The DOE’s National Energy Technology Laboratory recently found that fluids used in the hydraulic fracturing process did not contaminate drinking water aquifers.


By: Dana Boham, Energy in Depth

It’s the linchpin argument of the anti-fracking movement, and federal researchers are once again saying it’s without merit.

New research from the National Energy Technology Laboratory, part of the U.S. Department of Energy, has found that fluids used in the hydraulic fracturing process (often called “fracking”) did not contaminate drinking water aquifers. As reported by the Associated Press:

Drilling fluids tagged with unique markers were injected more than 8,000 feet below the surface, but were not detected in a monitoring zone 3,000 feet higher. That means the potentially dangerous substances stayed about a mile away from drinking water supplies.

Eight new Marcellus Shale horizontal wells were monitored seismically and one was injected with four different man-made tracers at different stages of the fracking process, which involves setting off small explosions to break the rock apart.

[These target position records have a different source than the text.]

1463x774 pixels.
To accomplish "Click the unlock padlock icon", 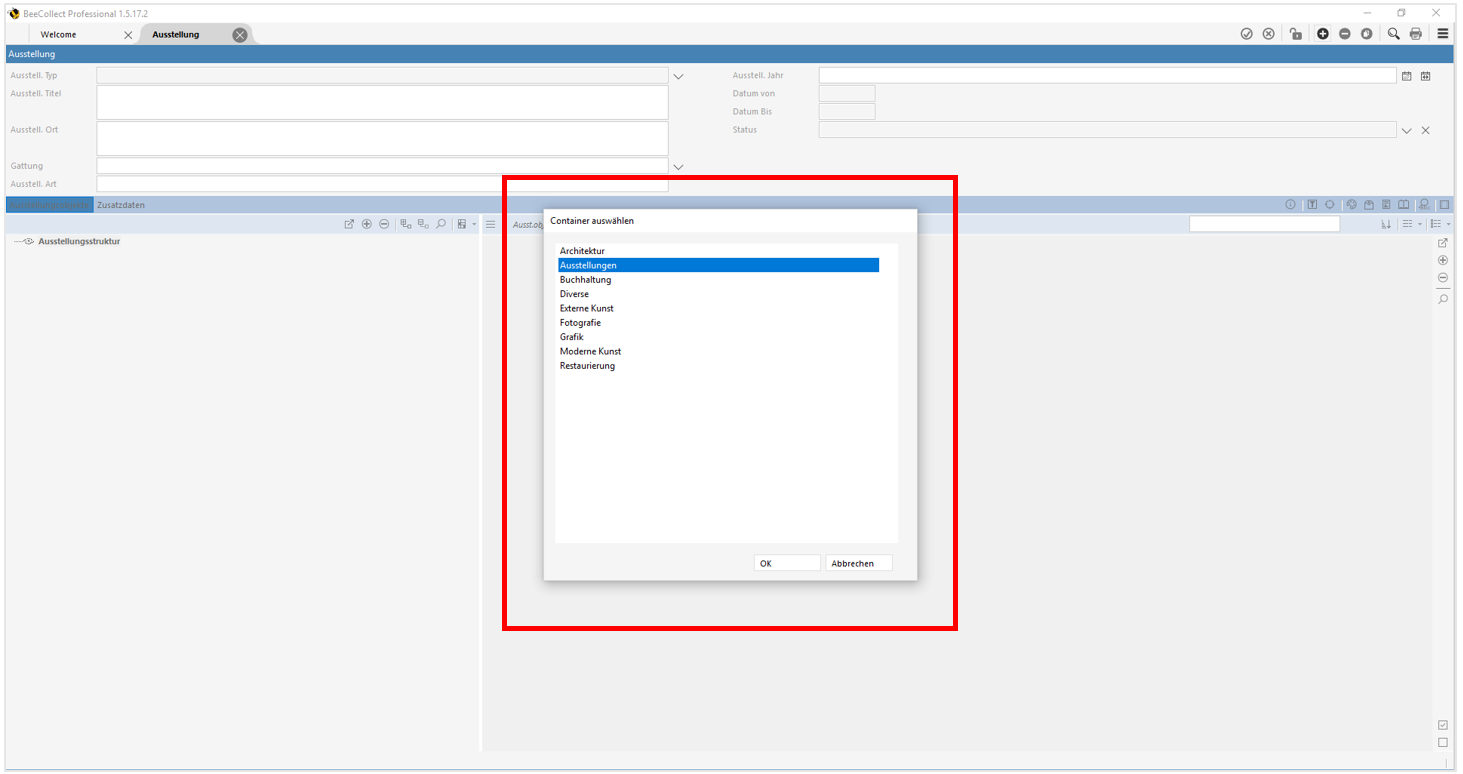I will click(x=1296, y=34).
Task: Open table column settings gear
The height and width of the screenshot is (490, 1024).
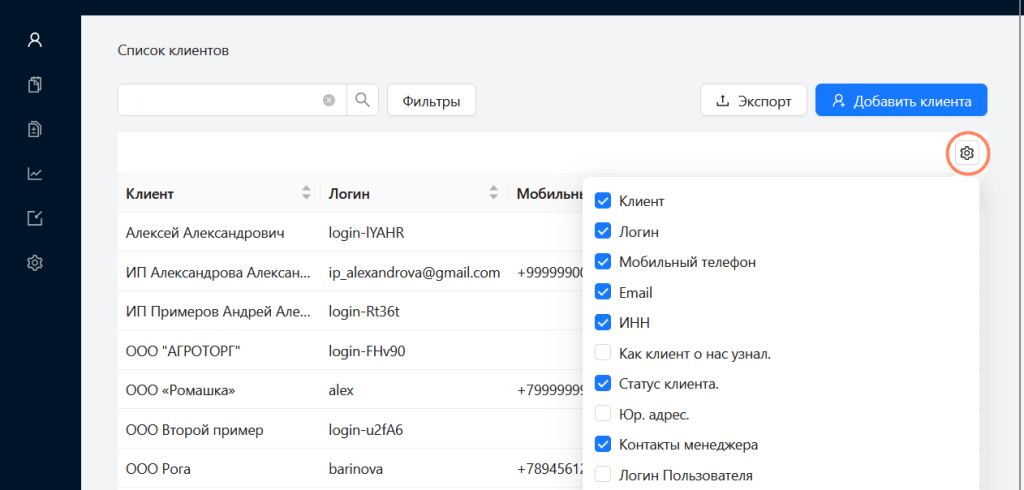Action: 966,153
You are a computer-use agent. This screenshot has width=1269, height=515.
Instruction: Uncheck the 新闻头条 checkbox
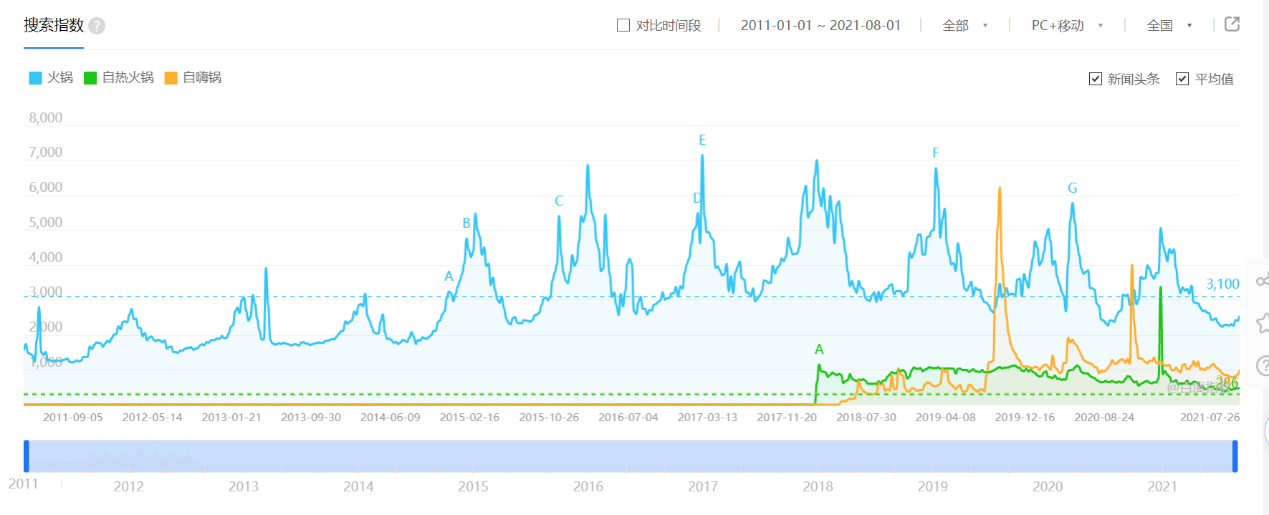click(x=1095, y=78)
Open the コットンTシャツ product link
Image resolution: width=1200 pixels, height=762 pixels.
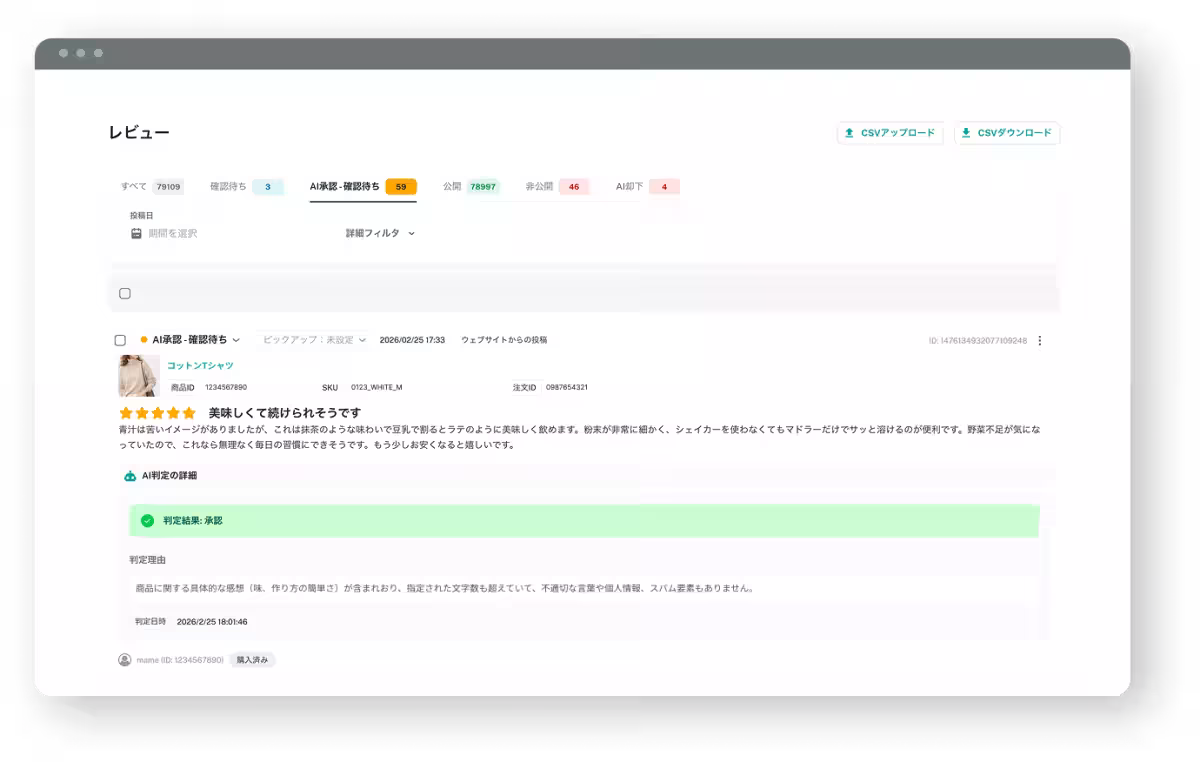pos(200,366)

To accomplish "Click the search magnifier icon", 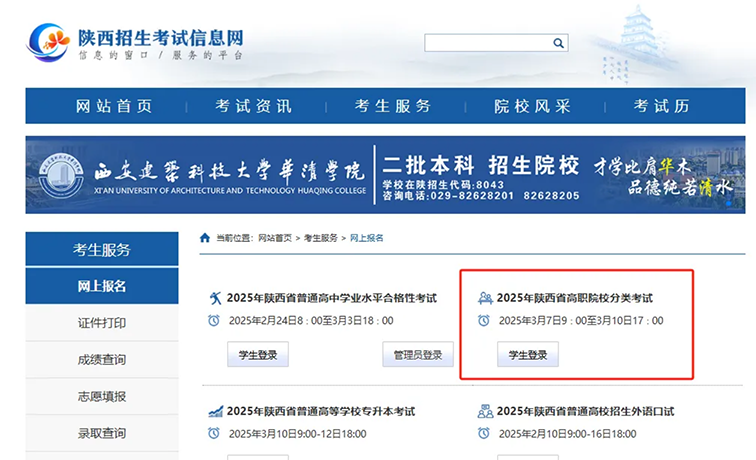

The scientists also monitored a separate series of older gas wells that are about 3,000 feet above the Marcellus to see if the fracking fluid reached up to them.

The industry and many state and federal regulators have long contended that fracking itself won’t contaminate surface drinking water because of the extreme depth of the gas wells. Most are more than a mile underground, while drinking water aquifers are usually within 500 to 1000 feet of the surface.